Director: Yun Jong-Bin
Writer: Jeon Cheol-Hong, Yun Jong-Bin
Cast: Ha Jung-Woo, Kang Dong-Won, Lee Kyung-Young, Lee Sung-Min, Jo Jin-Woong, Ma Dong-Seok, Yun Ji-Hye, Ju Jin-Mo, Song Young-Chang, Jeong Man-Sik, Kim Byung-Ok, Kim Jong-Gu, Kim Seong-Gyun
Running Time: 137 min.

By Kyle Warner

I went into Kundo: Age of the Rampant expecting something like a Korean take on the Robin Hood tale. What I got was a Tarantino-infused post-modern historical action movie that tries to be both a martial arts film and a spaghetti western at the same time. There’s a whole lotta movie in Kundo’s 137 minutes.

The film opens on bodies left to rot in the fields. Birds and dogs dine on the carcasses. Decapitated heads are left on pikes. It’s a time of famine and oppression. The poor are left to beg for the smallest favors from the corrupt and cruel nobility. But there is a resistance. A Robin Hood-like gang of bandits called the Kundo put the corrupt on trial, take their riches and redistribute them among the poor.

The lowest of the low is the foolish butcher Dochi (Jung-woo Ha). Barely scraping by, Dochi is tempted by a big payday when a nobleman named Jo-yoon asks him to assassinate a whore. “She’s little different than a pig,” reasons Jo-yoon. But when Dochi backs out of the deal, he angers the nobleman and is sentenced to death. Moments before his execution, Dochi is rescued by the Kundo and is given the opportunity of joining the gang so that he may one day have his revenge.

When Dochi joins the Kundo, he transforms from the lowly butcher into an infamous fighter. Jung-woo Ha is one of Korea’s finest actors and he disappears into the character. Admittedly Dochi is not one of Ha’s most complex roles, but after this and other great performances in The Chaser and The Yellow Sea, I am convinced that Jung-woo Ha can play basically anybody.

Despite Ha’s notable screen presence, I believe the film belongs to the villain Jo-yoon as played by Dong-won Kang. I’ve never been terribly impressed by Kang in the past, but here Kang is in complete control, bringing a cool detachment to a villain that could have easily gone over the top. His villain can do more with a single cold stare than other lesser villains could do with a three page monologue.

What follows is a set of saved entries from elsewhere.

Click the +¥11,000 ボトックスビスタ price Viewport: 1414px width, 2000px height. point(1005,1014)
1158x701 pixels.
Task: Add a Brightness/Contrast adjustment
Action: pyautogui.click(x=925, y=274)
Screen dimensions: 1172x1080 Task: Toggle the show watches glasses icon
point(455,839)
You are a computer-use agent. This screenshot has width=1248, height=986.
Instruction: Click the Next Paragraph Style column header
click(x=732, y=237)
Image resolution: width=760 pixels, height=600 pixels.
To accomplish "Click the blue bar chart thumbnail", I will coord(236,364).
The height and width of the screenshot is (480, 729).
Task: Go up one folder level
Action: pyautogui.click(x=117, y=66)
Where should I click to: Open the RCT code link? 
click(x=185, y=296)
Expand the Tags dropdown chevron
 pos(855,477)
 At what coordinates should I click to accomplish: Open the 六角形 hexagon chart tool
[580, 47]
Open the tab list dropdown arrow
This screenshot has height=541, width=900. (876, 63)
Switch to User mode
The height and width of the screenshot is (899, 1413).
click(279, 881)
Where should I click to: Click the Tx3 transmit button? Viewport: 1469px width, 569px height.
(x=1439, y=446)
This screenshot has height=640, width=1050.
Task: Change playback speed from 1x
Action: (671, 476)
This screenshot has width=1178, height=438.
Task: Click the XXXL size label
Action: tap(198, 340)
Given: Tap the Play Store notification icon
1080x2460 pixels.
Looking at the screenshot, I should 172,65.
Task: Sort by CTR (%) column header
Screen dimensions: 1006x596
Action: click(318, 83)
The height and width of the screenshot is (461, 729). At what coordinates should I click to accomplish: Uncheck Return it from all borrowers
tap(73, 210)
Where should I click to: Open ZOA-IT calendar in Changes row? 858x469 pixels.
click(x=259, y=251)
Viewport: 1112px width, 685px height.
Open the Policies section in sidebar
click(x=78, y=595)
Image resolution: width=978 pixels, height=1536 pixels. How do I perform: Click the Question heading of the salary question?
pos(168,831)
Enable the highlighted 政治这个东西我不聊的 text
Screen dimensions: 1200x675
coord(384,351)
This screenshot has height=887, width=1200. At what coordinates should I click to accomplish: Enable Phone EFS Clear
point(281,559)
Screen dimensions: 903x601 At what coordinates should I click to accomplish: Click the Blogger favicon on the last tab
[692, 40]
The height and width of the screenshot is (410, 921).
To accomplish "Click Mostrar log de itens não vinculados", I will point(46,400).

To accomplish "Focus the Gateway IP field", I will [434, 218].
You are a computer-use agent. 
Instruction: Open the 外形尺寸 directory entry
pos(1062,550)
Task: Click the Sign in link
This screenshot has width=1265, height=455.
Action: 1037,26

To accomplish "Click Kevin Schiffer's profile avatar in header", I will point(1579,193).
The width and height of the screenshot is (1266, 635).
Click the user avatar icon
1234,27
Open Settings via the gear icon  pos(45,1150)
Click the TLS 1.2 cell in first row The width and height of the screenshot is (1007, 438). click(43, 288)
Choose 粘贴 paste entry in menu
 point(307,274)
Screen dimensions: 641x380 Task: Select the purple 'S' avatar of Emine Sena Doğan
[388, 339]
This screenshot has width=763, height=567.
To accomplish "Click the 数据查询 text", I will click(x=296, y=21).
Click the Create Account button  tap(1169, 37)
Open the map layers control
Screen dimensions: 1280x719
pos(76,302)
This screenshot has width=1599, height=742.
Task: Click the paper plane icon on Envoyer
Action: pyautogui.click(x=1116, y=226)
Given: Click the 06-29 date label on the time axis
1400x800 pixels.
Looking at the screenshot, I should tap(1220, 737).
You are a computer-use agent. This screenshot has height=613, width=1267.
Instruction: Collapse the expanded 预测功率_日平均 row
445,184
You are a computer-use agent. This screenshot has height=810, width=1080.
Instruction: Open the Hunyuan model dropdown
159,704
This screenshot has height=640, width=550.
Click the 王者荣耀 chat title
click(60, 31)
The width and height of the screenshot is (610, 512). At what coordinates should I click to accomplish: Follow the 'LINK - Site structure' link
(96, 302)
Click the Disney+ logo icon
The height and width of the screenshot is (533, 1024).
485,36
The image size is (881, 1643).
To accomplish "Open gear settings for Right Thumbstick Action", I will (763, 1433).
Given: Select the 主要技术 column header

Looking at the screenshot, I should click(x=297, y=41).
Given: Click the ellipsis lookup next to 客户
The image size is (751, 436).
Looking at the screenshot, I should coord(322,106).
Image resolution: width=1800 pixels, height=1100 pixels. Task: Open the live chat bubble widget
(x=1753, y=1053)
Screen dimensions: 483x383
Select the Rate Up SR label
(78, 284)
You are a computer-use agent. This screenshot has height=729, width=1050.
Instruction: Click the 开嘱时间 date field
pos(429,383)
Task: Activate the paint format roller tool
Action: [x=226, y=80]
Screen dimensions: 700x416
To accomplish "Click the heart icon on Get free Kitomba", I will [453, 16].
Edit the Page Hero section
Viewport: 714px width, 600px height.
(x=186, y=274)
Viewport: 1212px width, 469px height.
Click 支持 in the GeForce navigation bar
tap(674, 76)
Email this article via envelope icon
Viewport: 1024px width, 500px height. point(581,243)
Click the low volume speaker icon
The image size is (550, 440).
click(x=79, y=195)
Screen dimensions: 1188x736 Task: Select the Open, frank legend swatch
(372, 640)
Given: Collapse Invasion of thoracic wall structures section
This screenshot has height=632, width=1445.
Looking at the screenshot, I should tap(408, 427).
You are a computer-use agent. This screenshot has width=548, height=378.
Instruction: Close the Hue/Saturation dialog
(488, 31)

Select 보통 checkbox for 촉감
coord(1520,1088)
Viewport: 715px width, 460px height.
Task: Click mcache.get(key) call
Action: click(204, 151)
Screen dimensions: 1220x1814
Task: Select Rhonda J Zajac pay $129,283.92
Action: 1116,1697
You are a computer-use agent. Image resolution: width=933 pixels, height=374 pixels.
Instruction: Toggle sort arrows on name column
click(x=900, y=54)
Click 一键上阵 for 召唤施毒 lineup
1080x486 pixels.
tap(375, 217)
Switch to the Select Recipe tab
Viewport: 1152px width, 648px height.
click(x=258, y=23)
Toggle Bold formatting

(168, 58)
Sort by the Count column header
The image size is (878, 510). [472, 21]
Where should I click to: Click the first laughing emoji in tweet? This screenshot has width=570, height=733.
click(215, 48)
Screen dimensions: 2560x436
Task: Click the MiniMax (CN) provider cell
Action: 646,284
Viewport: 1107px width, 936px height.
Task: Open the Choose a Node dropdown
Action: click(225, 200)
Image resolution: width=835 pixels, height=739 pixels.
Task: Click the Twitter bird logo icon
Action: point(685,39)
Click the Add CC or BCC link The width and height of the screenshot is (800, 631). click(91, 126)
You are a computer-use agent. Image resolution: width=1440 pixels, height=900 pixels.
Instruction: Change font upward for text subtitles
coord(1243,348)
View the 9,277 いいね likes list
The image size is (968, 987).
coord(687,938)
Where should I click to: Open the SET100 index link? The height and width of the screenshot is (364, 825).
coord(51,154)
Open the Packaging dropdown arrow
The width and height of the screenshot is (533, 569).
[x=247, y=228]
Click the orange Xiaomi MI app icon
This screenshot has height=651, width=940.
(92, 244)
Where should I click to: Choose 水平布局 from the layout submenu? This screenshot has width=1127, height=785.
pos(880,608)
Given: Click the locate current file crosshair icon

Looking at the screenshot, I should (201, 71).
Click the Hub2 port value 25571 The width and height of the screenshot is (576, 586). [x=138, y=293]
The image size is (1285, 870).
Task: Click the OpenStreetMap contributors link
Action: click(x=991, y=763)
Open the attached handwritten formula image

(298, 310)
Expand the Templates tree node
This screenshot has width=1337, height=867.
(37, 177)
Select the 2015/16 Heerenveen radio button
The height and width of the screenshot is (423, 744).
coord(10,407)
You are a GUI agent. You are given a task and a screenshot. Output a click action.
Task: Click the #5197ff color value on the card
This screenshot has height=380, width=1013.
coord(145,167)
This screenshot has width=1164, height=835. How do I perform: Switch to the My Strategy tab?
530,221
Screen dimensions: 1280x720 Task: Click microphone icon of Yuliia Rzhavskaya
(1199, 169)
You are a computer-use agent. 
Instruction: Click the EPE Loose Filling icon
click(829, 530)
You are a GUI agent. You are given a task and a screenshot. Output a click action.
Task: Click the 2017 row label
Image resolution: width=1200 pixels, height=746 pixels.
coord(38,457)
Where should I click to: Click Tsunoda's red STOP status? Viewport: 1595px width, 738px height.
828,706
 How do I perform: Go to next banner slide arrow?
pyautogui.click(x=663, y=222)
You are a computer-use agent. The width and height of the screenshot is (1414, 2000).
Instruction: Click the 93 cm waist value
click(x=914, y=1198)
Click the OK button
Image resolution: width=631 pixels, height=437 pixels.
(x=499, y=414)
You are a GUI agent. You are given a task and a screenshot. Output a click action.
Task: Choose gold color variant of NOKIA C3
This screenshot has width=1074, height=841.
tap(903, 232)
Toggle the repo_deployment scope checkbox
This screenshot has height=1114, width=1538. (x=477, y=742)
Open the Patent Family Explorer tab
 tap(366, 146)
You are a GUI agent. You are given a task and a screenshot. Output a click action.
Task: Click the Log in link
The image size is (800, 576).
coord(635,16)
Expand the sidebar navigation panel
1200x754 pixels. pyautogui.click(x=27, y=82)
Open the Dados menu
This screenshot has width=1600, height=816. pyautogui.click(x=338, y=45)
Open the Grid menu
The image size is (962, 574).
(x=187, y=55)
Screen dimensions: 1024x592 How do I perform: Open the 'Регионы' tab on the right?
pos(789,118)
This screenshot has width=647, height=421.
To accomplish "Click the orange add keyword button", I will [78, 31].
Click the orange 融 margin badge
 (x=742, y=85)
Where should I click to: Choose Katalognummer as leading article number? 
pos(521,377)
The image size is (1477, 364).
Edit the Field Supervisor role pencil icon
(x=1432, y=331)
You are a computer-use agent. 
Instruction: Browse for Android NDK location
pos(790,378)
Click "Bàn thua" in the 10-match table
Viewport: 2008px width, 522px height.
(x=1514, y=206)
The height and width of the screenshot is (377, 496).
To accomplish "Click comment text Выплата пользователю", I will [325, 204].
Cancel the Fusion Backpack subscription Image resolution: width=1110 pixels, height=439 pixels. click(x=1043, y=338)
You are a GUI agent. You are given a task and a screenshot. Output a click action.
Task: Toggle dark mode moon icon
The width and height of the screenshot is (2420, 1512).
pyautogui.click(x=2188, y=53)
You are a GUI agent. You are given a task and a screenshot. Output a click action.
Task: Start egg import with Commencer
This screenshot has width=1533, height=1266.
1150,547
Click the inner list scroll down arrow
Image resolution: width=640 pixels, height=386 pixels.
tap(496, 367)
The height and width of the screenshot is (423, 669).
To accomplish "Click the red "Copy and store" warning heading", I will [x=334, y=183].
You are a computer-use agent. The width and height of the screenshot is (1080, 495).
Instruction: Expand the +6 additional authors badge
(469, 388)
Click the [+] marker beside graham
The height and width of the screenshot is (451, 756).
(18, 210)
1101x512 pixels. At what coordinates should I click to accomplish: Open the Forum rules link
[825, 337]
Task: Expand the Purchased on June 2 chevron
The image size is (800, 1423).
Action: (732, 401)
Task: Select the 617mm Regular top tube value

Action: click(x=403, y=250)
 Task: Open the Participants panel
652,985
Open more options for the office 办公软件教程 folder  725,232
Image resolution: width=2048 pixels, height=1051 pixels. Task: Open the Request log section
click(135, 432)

Period pieces are all the rage in Asia right now. Some have a difficult time finding fans in the West because they focus too much on history and politics, and not enough on action. And though the plot of Kundo may make it sound like a dense retelling of Korea’s history, one full of backstabbing noblemen and political strife, Kundo’s much more focused on having a good time.

The film is self-aware, but never in an annoying way. An Ennio Morricone inspired score dominates the film. The major characters are introduced in flickering freeze frames (one is simply named ‘The Vicious Monk’). The screenplay is full of humor and the characters have a tendency of dropping some ‘motherf-ckers’ and other modern lingo to make themselves understood (one such line goes something like, “Attain your f-cking Buddhahood!”). I think that director Jong-bin Yun (Nameless Gangster) is clearly a fan of Quentin Tarantino, but I wouldn’t go so far as to say his movie is a rip-off of Tarantino’s style. Like Tarantino is fond of doing for the directors who have influenced him, Kundo: Age of the Rampant plays like a love letter to Tarantino’s films and his particular style of movie making.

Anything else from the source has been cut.